Activity:
Could you repeat the entries below exactly, but only from the line with "The image size" through the line with "407x280 pixels.", and without any picture?

++++ Data records ++++

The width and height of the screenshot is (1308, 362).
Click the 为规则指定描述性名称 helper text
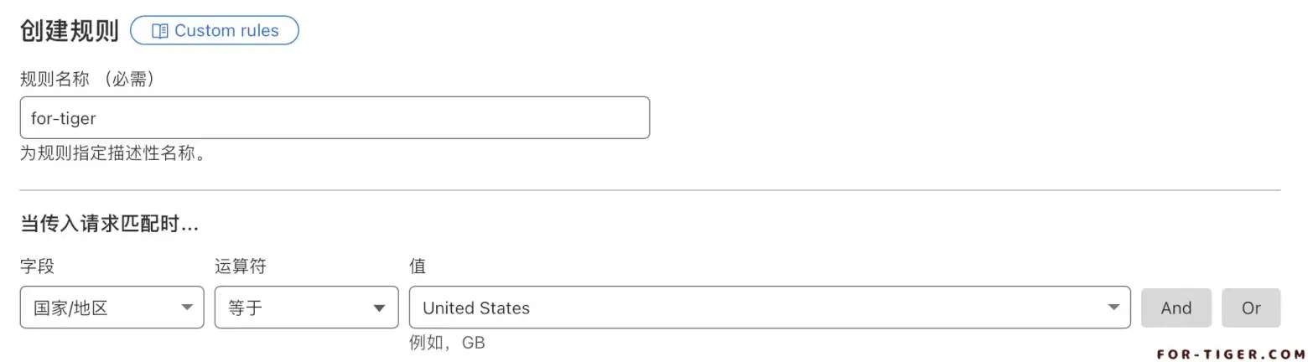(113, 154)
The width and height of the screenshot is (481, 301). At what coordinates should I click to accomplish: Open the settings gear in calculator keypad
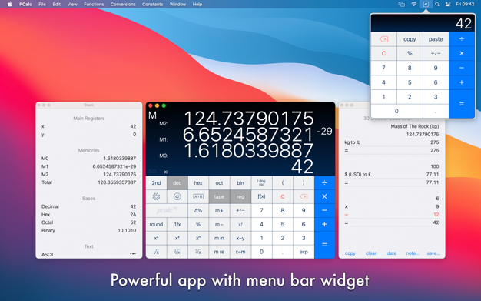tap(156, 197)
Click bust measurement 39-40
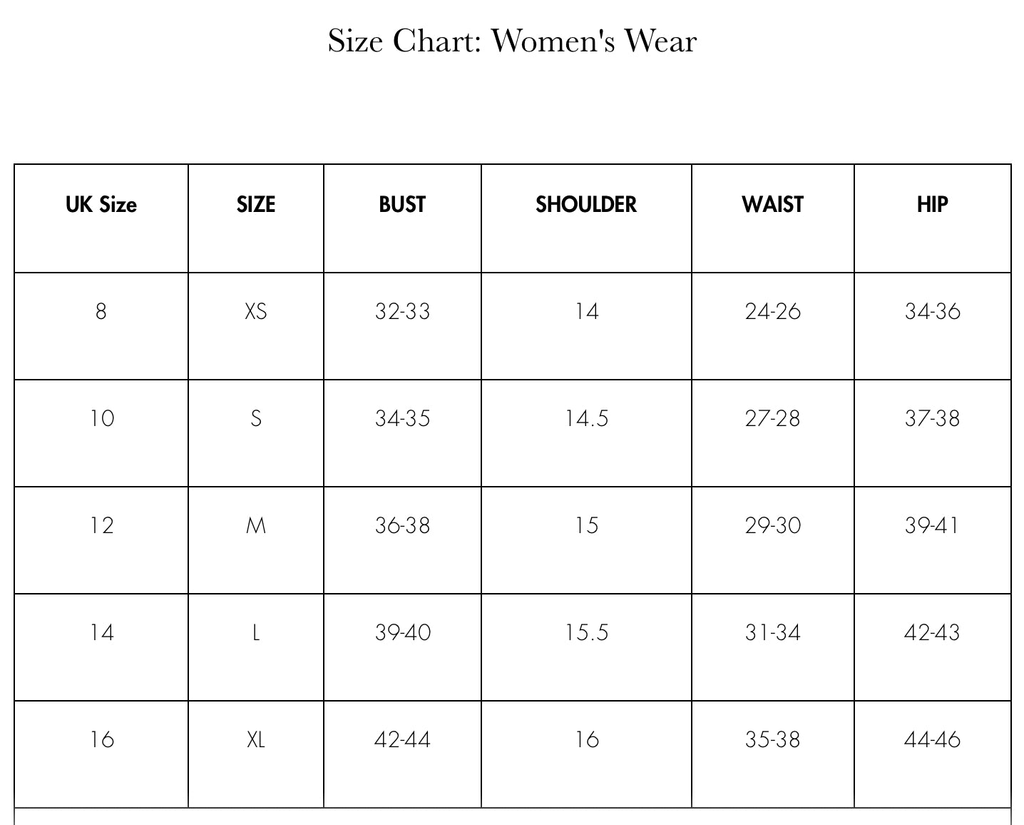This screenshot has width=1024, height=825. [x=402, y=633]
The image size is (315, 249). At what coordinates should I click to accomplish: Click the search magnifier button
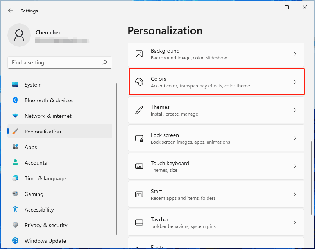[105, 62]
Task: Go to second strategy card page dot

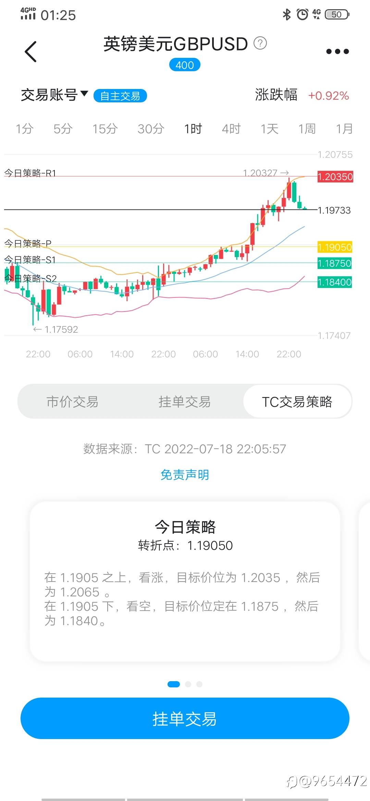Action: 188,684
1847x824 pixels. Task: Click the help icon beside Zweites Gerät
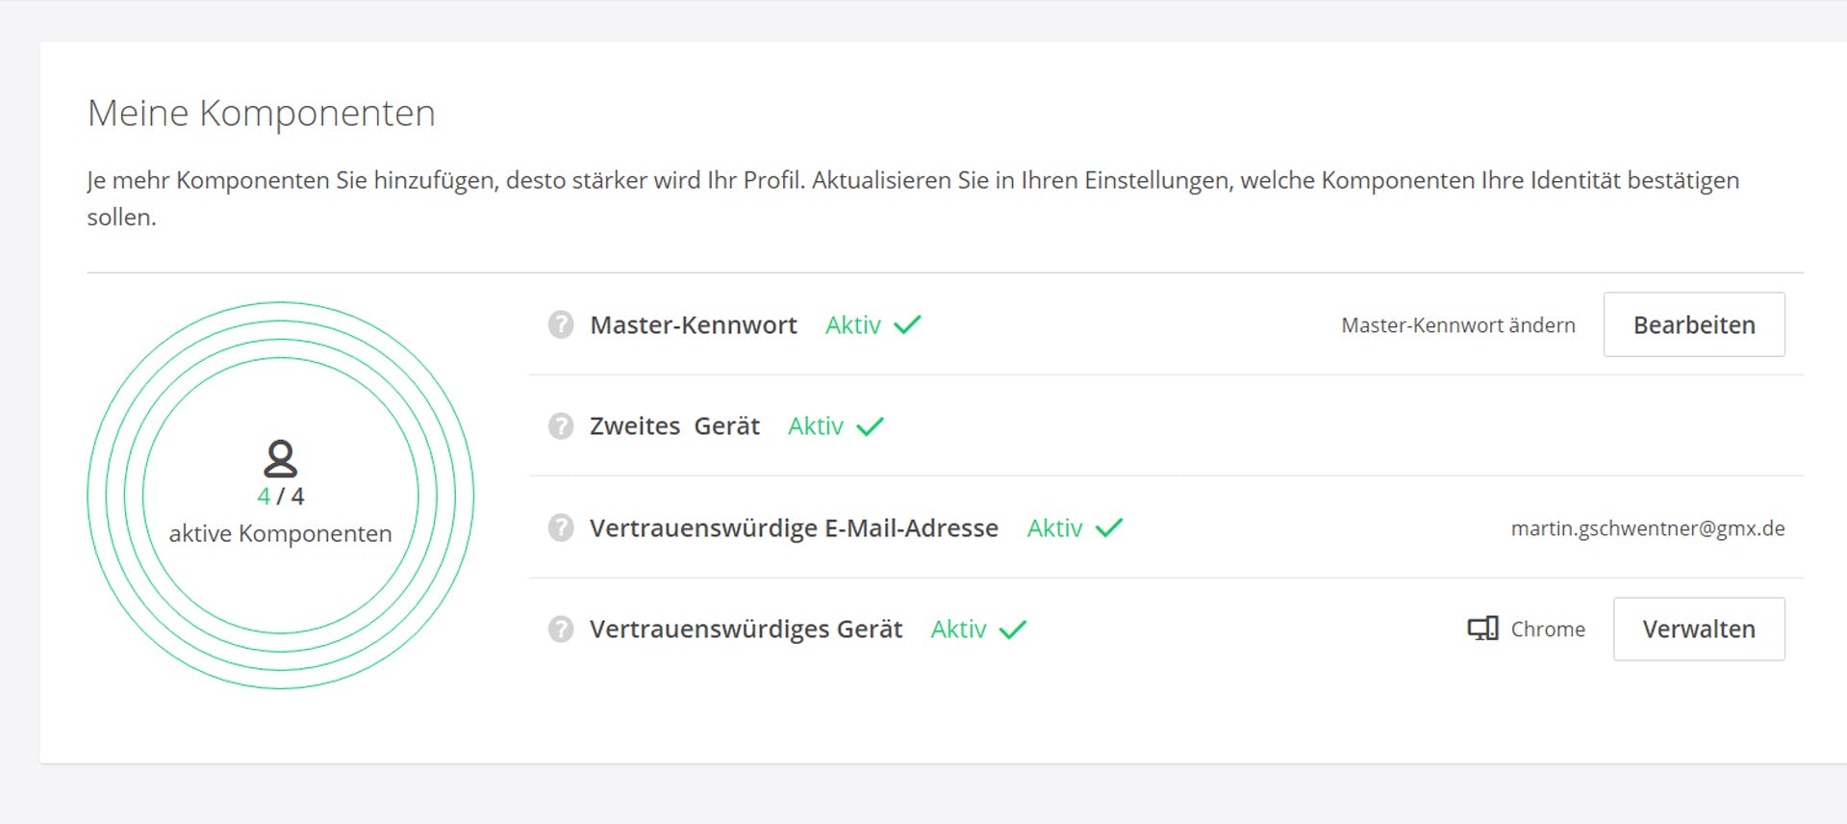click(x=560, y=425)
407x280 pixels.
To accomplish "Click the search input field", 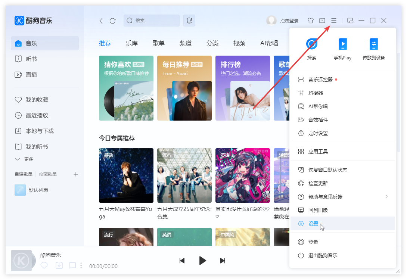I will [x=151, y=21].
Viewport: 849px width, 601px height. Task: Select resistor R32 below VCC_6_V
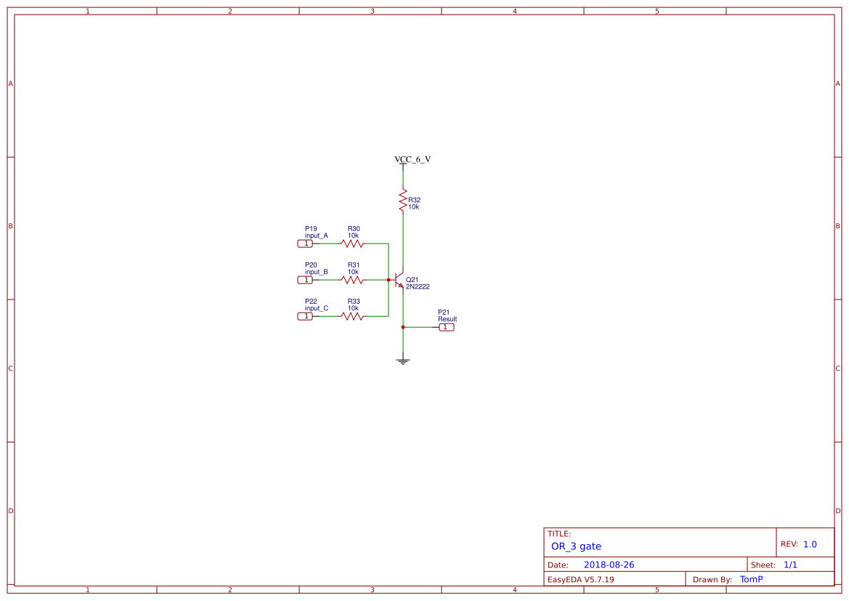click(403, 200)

++++
++++ Data records ++++

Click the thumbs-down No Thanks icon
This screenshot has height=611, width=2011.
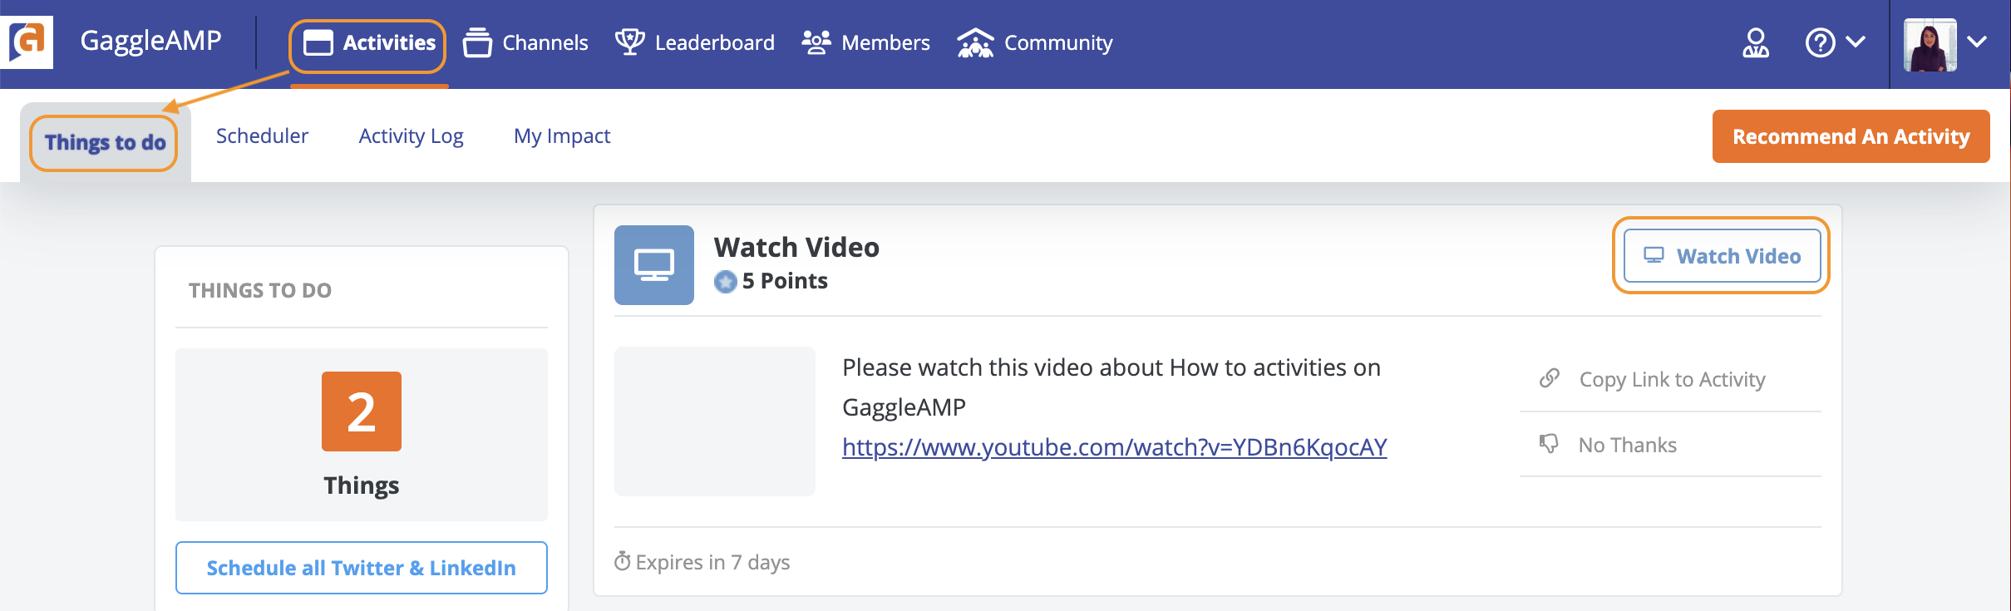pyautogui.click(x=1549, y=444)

++++

Response:
The image size is (315, 249). At what coordinates should I click to accomplish: Click the search magnifier button
[105, 62]
Task: Go to second strategy card page dot

Action: 188,684
1847x824 pixels. Task: Click the help icon beside Zweites Gerät
click(x=560, y=425)
407x280 pixels.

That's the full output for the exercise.